I know that the utter mention of this will have technology experts and engineers stand and take a position on this.
Recently I was asked by a Business investor on whether they should invest in a company that specialises in automating the task of moving profiles and data off machines onto other machines seamlessly.
It made me think about the future of user profiles and where things are going in the world of domain profiles and group policies and what the world will look like in 5 years’ time. What would the de facto operating model look like based on the current speed of advancements in the cloud space?
I come from the Novell days of NDS and have seen Microsoft take a complete strangle hold on that market for the best part of my career and cannot see that changing shortly. There are no official statistics that I could find but we can rest assured that the majority of organisations worldwide use AD.
With the release of Azure AD, are things slowly changing and Microsoft just building up their capabilities in the cloud to slowly force organisations to move to the cloud?
With technologies like Microsoft Intune and conditional access and the ability to push policies to mobile devices and Windows 10 devices to control the user and device behaviour, is that not group policies in the cloud?
What about Enterprise state roaming that allows user settings to roam with their devices, is that not an early indication of the death of on premises roaming profiles which were the bane of all NT system administrators lives?
Under Microsoft’s cloud based AD premium subscription service in conjunction with Microsoft Intune and Windows 10, you can even join a machine to the domain without the machine even being physically on the same network as your on premises Active Directory controller.
Microsoft even released a short while back Domain services where you can stand up virtual servers in the cloud and allow it to join to a Domain service to a function which talks to our on premises domain controllers.
Ok, for you on-premises purists the functionality is limited in comparison, but did you not say that about Exchange online? And do Business leaders care that you cannot do this functionality or not run this PowerShell script?
Some organisations will simply shy away from wanting to move their user accounts and computers into the cloud. Well, that’s what I thought, but in came AD sync which is now known as AD connect and user account details can be synched to the cloud tenant albeit their passwords which are reverse hashed. Only recently Microsoft allowed the use of more dynamic group memberships in the Azure tenant as well.
I would say that Active directory is here to stay in the short term especially for larger enterprises that have complex inter dependencies such as multi forest domains. However, it would be a wise move for existing IT professionals to start understanding how Azure AD works since that’s the way things are moving in my opinion.
I can quite easily see Microsoft detangling on premises active directory to the extent that the main primary authentication service will be Azure AD and the likelihood of a local on premises relay or read only domain controller working in a hybrid fashion.
For smaller business, it’s a no brainer, in my opinion, to move their authentication into the cloud and to leverage enhanced authentication methods such as Multi factor authentication and the great machine learning capabilities within AD premium.

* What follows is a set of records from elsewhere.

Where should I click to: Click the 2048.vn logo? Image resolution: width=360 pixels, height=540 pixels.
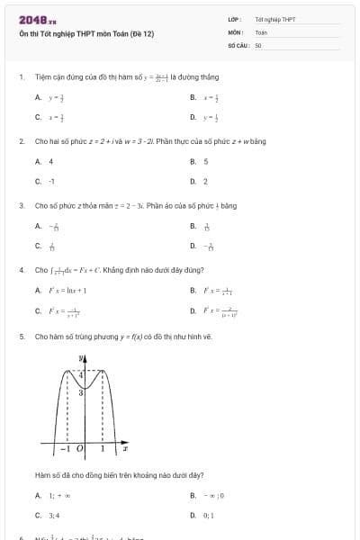click(x=37, y=19)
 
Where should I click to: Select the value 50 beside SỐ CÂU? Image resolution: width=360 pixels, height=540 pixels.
click(x=258, y=43)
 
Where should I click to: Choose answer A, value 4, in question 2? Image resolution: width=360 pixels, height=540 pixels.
click(x=50, y=161)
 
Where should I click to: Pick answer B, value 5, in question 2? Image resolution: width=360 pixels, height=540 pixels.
click(x=205, y=161)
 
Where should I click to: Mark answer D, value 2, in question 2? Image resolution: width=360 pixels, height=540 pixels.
click(x=205, y=181)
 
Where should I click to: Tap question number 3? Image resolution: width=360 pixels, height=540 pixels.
click(x=21, y=205)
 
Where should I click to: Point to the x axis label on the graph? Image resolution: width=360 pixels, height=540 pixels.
click(x=125, y=447)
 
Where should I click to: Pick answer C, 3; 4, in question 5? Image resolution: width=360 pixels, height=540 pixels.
click(x=52, y=515)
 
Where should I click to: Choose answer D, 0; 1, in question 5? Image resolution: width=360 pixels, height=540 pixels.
click(x=207, y=515)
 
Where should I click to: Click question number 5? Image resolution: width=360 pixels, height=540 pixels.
click(x=21, y=336)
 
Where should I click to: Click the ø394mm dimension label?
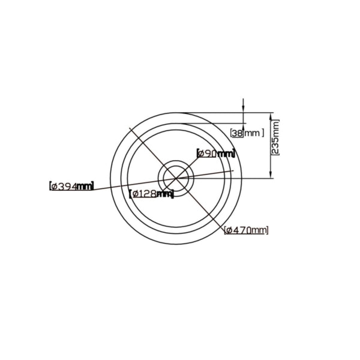pos(72,186)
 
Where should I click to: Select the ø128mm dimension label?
pos(152,193)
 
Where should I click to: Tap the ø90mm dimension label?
pos(216,154)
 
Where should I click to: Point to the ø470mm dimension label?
pos(246,230)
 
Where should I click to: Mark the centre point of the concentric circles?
pos(175,176)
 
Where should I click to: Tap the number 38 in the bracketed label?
pos(237,133)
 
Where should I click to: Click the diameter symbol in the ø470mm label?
pos(229,230)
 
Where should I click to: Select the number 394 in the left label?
pos(67,186)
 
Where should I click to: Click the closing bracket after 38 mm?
pos(263,133)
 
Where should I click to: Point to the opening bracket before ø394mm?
pos(50,186)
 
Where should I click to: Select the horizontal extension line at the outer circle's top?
pos(228,113)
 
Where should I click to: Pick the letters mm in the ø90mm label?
pos(226,154)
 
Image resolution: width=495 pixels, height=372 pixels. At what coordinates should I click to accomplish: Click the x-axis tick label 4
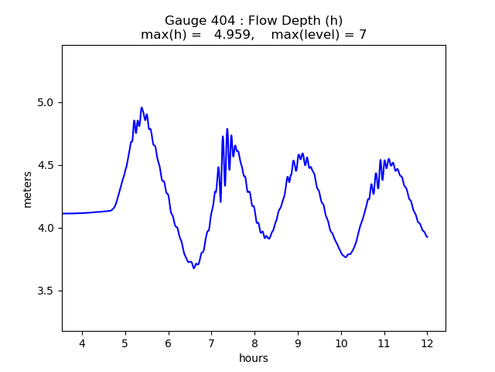82,343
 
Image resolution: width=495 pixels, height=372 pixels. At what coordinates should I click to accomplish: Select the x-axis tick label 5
125,343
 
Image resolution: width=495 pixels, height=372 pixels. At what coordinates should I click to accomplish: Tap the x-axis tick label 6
168,343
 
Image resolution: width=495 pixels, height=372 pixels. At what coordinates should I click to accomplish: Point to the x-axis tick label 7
211,343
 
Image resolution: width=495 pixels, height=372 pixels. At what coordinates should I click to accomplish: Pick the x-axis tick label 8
254,343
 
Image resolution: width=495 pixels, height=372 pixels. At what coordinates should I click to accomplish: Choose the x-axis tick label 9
298,343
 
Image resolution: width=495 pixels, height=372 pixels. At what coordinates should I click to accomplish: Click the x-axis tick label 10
341,343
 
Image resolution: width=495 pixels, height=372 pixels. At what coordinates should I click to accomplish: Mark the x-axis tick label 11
384,343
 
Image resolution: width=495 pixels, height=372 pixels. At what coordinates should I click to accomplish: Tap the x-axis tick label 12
427,343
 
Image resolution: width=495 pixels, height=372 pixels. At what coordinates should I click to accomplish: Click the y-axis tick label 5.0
46,103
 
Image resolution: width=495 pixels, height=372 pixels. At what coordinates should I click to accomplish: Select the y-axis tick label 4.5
46,166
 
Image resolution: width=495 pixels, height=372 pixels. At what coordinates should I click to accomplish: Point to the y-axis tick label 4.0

In summary, I believe Active Directory is here to stay for the foreseeable future especially amongst larger enterprises. Though I would not be surprised with Microsoft slowly putting in more features and capabilities to Azure AD as a slow and subtle way for organisations to get used to the idea of managing their identities and devices in the cloud.
As we know the great advantage of the cloud is that innovation and enhancements happen much faster than on premises technologies. So the emphasis will be on Microsoft’s part to innovate and grow in the cloud space than on on-premises technologies.
Interested to hear your views on this development.